Description of the task »
In the listing below, update the lines starting at the one that contains "You are a computer-use" and ending at the end of the listing, replacing "attribute" with "property" and keeping everything else the same. Leave the pictures out of your answer.

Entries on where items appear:
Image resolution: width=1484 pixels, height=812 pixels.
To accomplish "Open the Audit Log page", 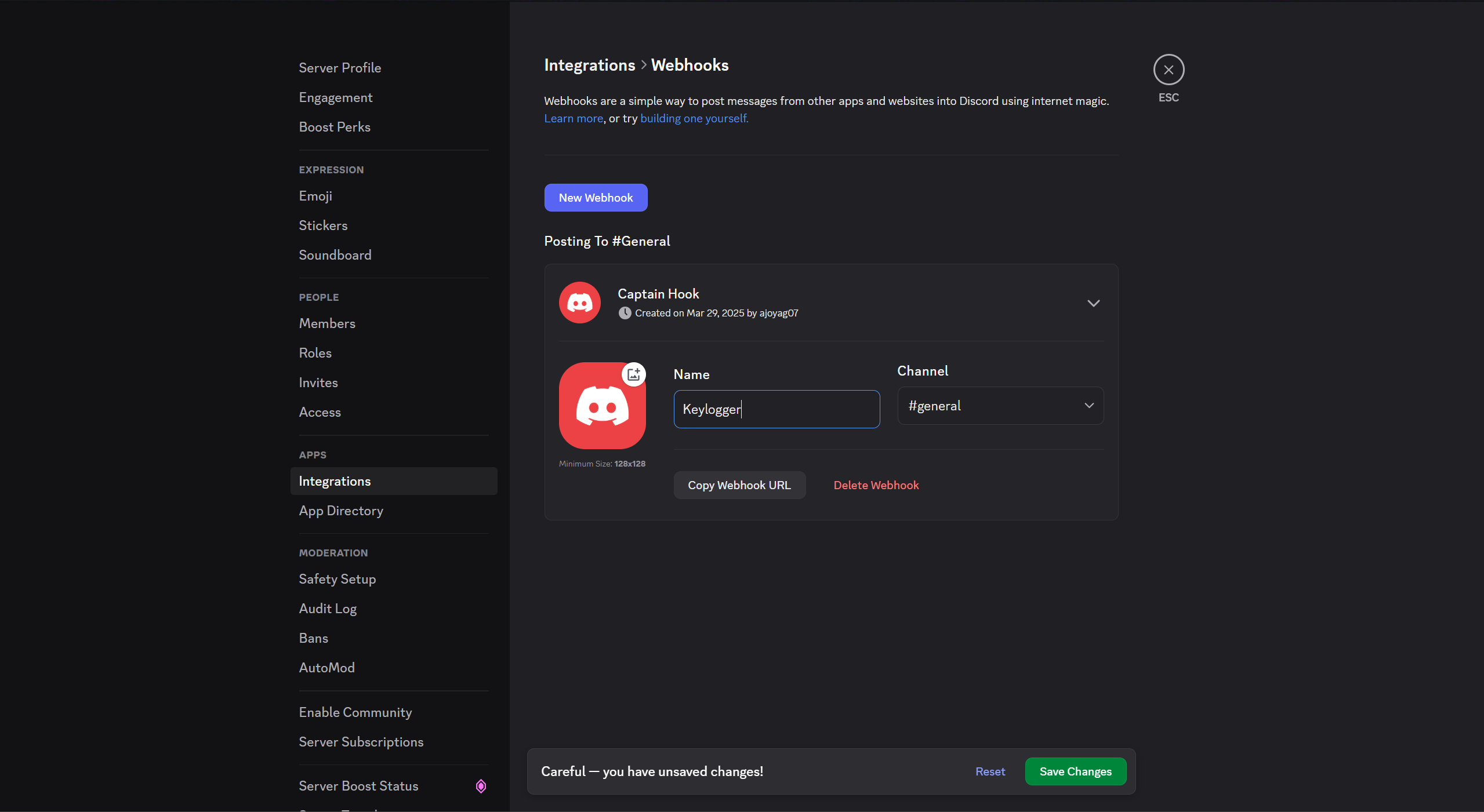I will point(328,609).
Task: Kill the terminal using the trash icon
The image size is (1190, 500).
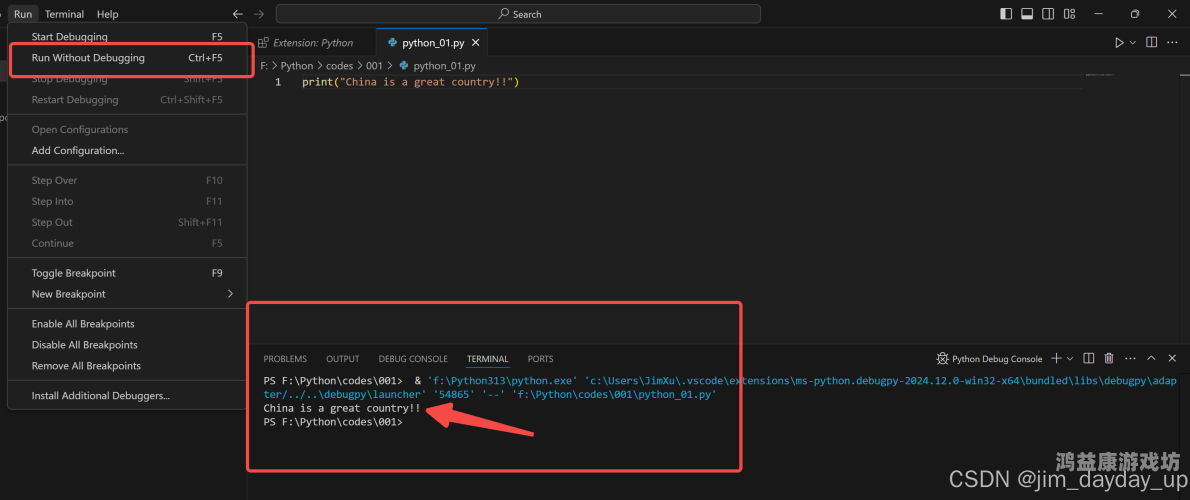Action: pyautogui.click(x=1109, y=358)
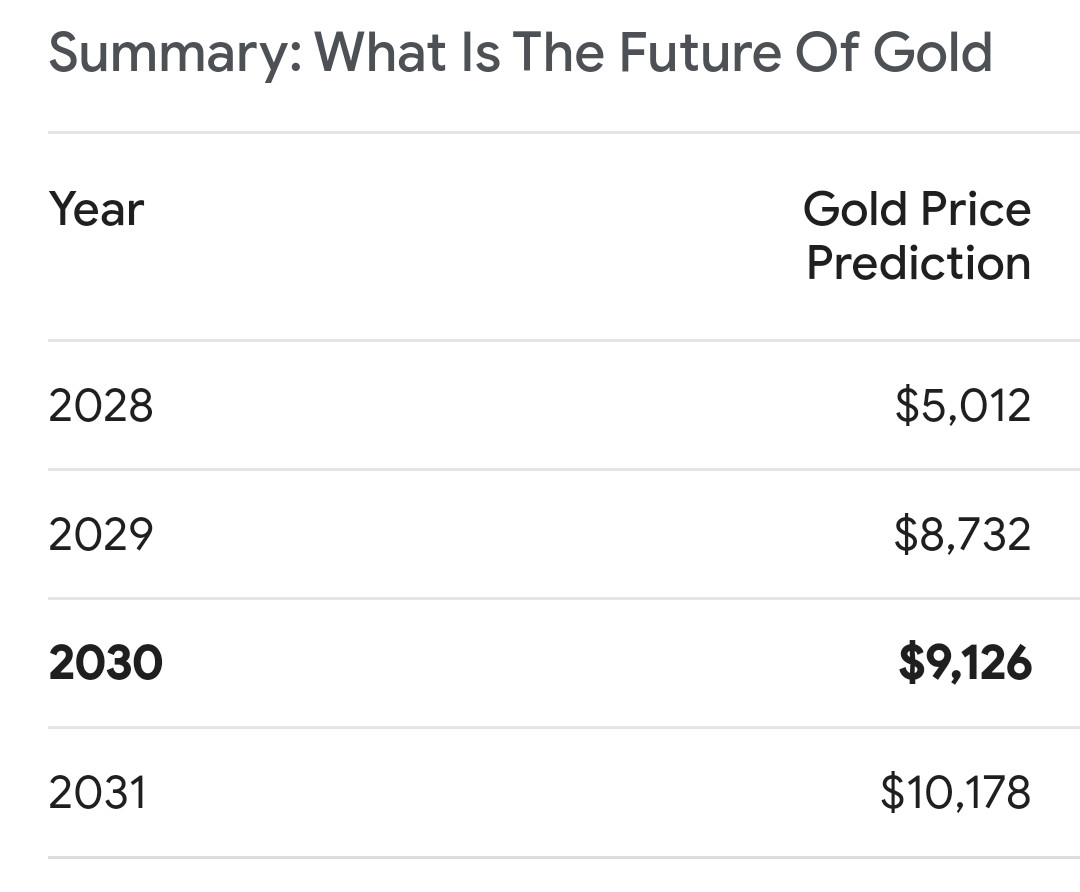Select the 2031 year cell
The width and height of the screenshot is (1080, 892).
click(98, 793)
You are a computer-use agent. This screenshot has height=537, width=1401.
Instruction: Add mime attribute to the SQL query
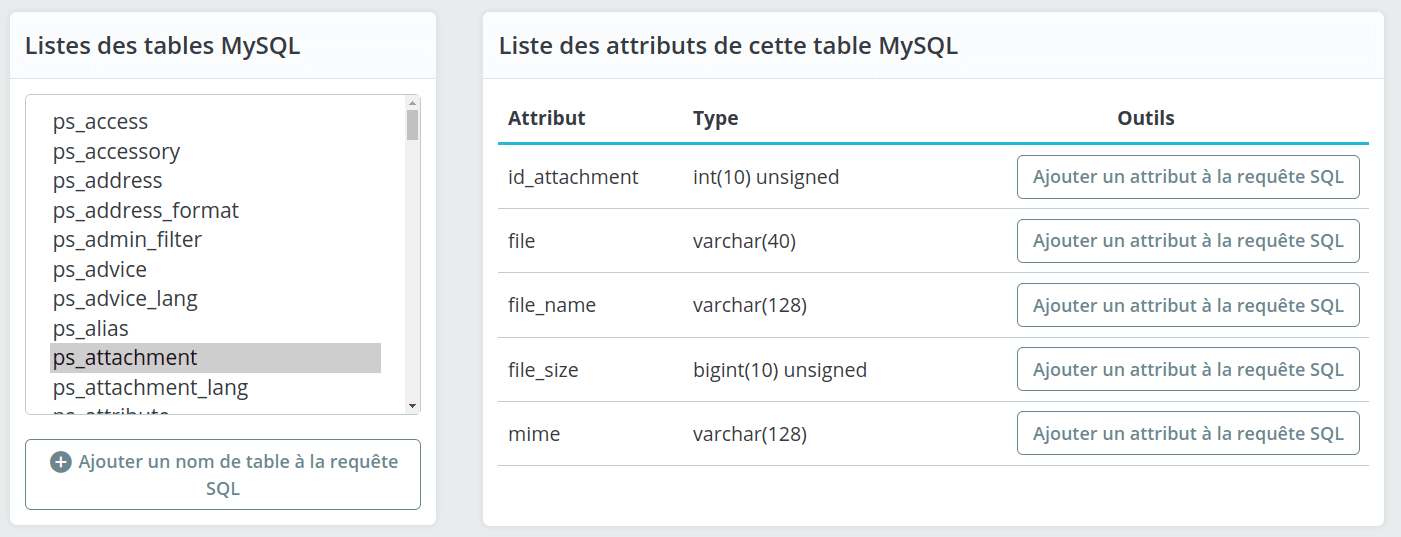1187,433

Solution for this task »
You are a computer-use agent. This screenshot has height=537, width=1401.
Instruction: Add mime property to the SQL query
1187,433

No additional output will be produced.